Two reasons that might distract or deter folks from shopping downtown. Tyler was not happy. For Tyler, being a Mississippi State University graduate, the thought of having the Rebels early kickoff time messing up his plans did not sit well. And well, one can’t do anything about the weather either.
But Tyler needed not worry, because Main Street filled up Saturday. There were crowds on the sidewalks and people were going in an out of stores; all ages and all genders. Seemed like most of the community was there.
Folks told me that is how Main Street was every Saturday up until the 1960s and had not seen that many folks shopping downtown since. So the Open House was a big win for all the merchants, all the shoppers, and Water Valley itself.
Let’s not make it just one day. If you were on Main Street Saturday, you now know you can buy a lot in Water Valley. Can you get absolutely everything here? No. But shopping downtown first, this season and through out the year, makes a huge difference. One could feel that Saturday and it felt good.
Thursday morning Nov. 14 from 10 to 11:30 at the Water Valley Main Street office the Stennis Institute at MSU is bringing two guys from Brainerd, Minnesota to have a “Curbside Chat.” Chuck Marohn and Jim Kumon of Strong Towns live in central Minnesota and, if you’re familiar with Garrison Keillor and Prairie Home Companion, they are from neighborhood of Keillor’s fictional small town of Lake Wobegon. A town Keillor says is, “the little town that time forgot, and the decades can not improve.” Chuck and Jim are coming from such towns, and well, they are trying to improve. By being a bit retro and also a bit new thinking. You might not think that towns 1,000 miles north of us would have much in common, but that would be wrong.
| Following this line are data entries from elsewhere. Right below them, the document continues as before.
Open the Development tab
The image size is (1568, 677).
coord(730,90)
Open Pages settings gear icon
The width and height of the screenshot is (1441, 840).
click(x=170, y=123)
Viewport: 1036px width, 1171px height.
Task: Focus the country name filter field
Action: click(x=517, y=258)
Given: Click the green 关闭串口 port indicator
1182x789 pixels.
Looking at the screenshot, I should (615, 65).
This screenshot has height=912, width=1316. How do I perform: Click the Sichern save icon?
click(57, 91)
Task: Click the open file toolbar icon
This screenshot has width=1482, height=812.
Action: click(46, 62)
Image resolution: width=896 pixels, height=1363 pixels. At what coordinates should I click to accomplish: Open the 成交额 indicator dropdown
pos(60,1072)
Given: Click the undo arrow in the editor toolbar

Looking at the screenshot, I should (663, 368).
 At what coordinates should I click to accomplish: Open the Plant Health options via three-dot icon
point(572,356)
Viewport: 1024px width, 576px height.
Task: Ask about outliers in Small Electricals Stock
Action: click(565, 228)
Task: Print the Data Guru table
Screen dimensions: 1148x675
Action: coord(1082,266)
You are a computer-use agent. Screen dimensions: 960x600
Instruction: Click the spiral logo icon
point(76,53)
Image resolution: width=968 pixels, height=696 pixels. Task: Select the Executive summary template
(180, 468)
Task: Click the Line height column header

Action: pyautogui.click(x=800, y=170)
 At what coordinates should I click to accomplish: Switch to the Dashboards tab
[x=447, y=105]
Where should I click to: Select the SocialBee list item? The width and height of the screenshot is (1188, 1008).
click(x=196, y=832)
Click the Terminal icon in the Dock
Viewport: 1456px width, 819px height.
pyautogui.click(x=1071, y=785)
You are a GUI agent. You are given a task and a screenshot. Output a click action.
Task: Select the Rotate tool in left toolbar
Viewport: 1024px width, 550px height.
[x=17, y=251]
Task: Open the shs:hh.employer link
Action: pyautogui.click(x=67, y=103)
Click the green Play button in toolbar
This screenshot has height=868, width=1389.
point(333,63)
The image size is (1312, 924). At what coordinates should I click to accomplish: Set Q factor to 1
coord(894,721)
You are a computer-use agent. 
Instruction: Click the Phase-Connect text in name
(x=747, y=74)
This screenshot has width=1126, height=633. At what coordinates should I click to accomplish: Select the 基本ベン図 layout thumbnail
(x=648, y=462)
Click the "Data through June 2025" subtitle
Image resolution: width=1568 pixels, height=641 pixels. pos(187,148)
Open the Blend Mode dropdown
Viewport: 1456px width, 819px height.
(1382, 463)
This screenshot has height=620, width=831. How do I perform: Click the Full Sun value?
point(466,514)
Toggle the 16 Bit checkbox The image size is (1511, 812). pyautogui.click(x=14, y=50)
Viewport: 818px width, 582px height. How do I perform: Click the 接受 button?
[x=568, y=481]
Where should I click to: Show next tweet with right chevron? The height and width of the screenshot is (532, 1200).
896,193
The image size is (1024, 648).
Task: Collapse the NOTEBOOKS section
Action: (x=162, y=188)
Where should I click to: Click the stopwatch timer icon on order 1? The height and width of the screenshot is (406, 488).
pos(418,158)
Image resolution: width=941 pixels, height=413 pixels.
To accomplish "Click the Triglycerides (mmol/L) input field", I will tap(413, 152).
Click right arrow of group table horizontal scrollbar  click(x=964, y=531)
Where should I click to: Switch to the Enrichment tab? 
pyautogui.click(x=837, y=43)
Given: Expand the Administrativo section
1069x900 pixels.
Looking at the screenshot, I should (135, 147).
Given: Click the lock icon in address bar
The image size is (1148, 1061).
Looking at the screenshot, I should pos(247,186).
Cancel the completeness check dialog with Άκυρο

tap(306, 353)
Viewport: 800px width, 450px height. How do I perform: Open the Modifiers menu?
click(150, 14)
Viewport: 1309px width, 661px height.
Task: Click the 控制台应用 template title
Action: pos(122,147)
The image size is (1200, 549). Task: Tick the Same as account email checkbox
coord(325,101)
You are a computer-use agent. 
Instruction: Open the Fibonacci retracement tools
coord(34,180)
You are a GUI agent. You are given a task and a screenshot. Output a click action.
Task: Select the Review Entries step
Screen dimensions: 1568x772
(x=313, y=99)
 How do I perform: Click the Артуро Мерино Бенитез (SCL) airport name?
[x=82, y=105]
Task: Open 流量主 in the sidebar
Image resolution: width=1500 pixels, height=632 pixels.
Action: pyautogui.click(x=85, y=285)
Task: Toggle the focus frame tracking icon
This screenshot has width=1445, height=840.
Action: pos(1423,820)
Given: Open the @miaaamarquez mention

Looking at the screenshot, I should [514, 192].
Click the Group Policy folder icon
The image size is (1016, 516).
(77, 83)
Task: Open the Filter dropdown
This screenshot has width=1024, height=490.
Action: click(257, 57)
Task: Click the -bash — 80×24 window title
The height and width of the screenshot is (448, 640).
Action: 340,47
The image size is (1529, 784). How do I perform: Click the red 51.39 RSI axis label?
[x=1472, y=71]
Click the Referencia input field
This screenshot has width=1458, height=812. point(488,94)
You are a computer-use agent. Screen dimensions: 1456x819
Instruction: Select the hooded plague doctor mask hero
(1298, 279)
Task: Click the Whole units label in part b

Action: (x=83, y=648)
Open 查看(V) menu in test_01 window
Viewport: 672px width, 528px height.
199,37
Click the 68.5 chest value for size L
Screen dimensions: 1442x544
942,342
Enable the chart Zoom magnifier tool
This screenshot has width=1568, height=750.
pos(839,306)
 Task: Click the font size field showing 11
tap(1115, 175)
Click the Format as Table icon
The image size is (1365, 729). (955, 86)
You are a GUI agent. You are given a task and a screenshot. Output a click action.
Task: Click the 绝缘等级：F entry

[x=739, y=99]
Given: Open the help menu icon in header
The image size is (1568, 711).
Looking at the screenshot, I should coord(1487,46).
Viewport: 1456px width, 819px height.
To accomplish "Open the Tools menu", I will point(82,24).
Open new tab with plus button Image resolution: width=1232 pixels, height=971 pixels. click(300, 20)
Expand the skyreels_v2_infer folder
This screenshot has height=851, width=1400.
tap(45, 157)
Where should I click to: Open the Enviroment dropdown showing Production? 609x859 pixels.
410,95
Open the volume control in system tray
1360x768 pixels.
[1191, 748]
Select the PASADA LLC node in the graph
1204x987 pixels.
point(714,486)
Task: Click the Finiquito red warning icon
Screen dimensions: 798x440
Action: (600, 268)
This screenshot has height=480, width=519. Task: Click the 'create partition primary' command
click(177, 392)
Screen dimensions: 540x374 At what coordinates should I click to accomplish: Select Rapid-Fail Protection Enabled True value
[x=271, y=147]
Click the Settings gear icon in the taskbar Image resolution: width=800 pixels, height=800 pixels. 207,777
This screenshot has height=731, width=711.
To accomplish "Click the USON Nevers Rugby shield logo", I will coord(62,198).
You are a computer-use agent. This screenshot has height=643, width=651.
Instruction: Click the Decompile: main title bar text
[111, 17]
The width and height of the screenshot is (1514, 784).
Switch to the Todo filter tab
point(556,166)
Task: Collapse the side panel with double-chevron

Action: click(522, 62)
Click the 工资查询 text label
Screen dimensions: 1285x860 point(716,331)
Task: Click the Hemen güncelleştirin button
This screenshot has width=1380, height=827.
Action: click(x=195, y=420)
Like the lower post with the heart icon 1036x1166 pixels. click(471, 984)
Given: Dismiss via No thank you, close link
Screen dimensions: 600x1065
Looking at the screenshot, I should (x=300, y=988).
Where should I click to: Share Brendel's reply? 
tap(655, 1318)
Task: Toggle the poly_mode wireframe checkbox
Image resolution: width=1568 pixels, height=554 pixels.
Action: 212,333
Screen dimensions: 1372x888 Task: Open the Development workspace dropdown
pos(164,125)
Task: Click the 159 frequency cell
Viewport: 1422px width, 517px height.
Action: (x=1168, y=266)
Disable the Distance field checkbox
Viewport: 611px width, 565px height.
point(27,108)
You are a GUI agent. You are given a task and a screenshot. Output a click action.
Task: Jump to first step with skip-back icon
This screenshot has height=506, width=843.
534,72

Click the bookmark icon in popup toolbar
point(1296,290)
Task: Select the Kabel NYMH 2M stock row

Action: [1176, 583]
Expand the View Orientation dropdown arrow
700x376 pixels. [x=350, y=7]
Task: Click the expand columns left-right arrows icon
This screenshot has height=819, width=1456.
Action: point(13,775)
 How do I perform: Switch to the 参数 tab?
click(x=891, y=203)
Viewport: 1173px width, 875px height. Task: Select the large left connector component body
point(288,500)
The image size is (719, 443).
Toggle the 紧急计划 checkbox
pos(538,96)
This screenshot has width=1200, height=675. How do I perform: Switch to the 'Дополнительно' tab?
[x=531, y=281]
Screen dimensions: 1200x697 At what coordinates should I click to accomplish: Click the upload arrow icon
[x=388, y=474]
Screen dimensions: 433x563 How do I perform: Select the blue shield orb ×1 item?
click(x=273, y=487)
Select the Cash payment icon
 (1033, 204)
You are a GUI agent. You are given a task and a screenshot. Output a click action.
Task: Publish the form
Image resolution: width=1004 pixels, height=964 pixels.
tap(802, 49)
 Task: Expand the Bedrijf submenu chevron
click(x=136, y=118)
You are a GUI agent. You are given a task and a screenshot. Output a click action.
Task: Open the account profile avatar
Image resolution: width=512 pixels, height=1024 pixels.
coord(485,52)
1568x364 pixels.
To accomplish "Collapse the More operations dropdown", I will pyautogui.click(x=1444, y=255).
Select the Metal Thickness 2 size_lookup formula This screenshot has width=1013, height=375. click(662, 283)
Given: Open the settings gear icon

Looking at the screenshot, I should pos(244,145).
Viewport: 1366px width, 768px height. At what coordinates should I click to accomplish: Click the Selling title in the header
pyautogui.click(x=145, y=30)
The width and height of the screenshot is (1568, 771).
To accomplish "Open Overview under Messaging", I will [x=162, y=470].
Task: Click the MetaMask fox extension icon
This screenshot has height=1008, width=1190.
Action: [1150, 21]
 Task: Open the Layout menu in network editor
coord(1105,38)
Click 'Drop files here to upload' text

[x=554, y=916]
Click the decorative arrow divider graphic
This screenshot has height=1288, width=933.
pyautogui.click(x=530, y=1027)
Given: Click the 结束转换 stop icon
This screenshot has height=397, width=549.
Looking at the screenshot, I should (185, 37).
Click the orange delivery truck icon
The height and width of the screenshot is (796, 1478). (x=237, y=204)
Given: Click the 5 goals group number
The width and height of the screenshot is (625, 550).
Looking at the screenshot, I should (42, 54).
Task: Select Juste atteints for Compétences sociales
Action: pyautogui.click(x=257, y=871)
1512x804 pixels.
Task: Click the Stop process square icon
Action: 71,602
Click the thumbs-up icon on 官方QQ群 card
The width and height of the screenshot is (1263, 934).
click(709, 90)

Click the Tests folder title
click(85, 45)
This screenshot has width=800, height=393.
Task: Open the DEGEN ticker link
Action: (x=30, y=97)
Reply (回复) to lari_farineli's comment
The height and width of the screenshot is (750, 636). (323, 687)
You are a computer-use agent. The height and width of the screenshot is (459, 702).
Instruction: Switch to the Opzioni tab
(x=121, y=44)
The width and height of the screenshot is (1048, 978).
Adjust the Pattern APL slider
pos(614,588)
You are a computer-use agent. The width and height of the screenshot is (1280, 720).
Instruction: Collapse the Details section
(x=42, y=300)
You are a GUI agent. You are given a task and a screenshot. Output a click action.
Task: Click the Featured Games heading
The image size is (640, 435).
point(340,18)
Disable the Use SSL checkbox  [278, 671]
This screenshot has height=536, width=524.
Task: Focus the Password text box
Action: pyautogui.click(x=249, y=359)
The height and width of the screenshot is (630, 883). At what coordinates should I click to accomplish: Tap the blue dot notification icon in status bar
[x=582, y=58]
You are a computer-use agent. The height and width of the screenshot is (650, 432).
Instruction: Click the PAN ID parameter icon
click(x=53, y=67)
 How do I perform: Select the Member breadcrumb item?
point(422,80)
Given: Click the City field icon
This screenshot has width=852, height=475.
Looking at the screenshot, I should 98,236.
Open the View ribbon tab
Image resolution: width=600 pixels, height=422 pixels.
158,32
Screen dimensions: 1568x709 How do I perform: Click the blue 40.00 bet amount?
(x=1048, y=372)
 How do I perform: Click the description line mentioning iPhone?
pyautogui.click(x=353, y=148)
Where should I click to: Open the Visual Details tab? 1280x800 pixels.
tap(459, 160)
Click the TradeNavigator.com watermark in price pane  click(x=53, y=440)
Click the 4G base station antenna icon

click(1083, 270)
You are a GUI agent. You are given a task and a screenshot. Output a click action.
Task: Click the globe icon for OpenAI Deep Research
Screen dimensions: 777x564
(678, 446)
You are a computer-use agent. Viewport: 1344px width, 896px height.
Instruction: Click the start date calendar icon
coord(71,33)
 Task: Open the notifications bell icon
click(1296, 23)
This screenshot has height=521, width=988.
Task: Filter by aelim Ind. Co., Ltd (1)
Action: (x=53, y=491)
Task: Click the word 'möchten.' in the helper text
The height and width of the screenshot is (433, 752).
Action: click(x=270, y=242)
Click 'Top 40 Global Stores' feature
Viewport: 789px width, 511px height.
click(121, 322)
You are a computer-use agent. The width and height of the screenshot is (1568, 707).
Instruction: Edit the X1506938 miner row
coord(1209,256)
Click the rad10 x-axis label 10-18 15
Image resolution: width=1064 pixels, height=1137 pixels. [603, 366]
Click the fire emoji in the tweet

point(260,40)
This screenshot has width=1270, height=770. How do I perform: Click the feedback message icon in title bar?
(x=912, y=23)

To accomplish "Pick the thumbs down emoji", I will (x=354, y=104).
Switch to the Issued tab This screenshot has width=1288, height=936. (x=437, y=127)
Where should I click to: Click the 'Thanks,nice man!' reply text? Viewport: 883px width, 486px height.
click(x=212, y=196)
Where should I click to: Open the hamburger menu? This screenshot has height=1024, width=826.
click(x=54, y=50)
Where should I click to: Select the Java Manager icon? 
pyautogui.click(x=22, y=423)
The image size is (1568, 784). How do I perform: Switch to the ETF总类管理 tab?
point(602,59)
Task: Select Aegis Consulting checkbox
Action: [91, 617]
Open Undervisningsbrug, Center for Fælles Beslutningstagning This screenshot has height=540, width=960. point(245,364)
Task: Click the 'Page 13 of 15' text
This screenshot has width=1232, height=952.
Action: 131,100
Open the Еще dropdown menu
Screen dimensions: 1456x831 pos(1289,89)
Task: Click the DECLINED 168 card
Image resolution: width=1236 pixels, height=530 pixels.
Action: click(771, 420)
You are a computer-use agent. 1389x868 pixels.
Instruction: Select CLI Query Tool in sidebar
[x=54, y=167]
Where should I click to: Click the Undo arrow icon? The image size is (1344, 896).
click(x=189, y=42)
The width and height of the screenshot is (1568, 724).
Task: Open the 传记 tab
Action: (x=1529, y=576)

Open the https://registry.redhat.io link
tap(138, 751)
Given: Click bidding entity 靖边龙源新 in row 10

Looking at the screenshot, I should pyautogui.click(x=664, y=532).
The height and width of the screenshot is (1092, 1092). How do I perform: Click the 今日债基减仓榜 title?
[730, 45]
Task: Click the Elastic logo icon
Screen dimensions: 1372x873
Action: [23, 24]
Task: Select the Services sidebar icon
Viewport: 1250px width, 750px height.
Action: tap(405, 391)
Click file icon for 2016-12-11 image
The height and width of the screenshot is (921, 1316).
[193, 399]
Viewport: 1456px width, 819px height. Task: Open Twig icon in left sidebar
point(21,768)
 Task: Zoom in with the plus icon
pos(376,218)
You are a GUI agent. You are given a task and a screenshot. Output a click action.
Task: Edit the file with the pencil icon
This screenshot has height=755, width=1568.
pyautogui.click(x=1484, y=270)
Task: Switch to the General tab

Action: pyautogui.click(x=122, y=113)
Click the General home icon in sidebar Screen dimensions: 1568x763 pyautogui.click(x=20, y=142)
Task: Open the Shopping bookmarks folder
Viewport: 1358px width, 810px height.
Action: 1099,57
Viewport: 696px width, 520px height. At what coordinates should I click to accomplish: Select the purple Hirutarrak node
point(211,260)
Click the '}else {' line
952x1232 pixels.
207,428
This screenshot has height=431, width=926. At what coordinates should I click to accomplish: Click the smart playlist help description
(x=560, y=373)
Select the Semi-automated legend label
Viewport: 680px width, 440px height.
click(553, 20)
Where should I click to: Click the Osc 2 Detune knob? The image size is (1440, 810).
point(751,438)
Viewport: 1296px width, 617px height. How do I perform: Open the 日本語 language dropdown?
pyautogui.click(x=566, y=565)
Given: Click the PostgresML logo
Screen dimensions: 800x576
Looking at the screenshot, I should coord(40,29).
They are dealing with the similar issues of sustainability and quality of life and keeping the infrastructure up and going just like we are. What I like about this is, is it always great to hear a perspective from somebody way outside who has a similar situation. They’re not here to critique Water Valley pro or con. But more to say, let’s think about what works and what could be better. Small town philosophy with practical implications. I’m saying I think it’ll be well worth your 90 minutes Thursday morning to hear and speak with them.